▶ **EXERCISE**
Examine each line of the data. Copy the line if it includes the word "computer".

-- INFORMATION GIVEN follows --

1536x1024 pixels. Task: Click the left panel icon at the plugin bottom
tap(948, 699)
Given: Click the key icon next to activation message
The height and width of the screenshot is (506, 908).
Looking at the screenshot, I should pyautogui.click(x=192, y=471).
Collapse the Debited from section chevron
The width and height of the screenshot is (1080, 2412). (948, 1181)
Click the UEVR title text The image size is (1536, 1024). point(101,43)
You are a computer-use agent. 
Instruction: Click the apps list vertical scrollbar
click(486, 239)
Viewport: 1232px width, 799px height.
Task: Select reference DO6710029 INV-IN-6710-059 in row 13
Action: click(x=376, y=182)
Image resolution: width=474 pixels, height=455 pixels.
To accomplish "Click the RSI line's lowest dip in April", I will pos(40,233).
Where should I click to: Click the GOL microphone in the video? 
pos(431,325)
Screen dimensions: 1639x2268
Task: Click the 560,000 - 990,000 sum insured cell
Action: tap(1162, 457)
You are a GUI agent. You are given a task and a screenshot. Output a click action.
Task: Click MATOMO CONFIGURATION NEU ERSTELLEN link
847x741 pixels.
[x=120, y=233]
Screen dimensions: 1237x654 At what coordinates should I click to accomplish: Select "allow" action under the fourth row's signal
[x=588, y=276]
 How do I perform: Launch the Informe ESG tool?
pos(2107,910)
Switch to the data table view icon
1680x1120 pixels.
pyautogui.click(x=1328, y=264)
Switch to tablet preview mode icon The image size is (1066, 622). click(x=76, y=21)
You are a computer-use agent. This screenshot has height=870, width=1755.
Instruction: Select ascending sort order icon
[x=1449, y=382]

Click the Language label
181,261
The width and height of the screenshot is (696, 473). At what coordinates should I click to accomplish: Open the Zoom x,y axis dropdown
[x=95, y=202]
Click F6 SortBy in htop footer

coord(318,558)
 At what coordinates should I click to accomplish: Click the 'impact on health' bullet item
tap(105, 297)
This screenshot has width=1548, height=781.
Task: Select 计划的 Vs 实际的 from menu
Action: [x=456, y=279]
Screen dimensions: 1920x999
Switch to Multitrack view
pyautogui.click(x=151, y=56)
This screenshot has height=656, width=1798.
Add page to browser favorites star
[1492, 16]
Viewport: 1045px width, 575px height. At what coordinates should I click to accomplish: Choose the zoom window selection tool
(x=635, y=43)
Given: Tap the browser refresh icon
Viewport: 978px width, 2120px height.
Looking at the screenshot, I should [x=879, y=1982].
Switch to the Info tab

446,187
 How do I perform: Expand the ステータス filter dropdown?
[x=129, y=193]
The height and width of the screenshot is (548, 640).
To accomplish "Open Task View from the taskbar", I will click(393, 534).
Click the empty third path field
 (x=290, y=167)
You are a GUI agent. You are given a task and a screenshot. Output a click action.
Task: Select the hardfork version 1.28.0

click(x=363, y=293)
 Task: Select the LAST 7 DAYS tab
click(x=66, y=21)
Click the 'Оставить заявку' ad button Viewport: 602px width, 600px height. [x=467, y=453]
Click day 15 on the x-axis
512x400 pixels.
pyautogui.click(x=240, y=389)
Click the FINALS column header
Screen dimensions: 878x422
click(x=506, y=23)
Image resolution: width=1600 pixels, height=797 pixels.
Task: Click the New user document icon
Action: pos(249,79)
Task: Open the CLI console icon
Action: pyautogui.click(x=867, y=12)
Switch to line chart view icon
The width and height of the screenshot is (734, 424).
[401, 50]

-- INFORMATION GIVEN concluded --

▶ **TASK RESULT**
You are a computer-use agent. 
You are a computer-use agent. This screenshot has height=870, width=1755.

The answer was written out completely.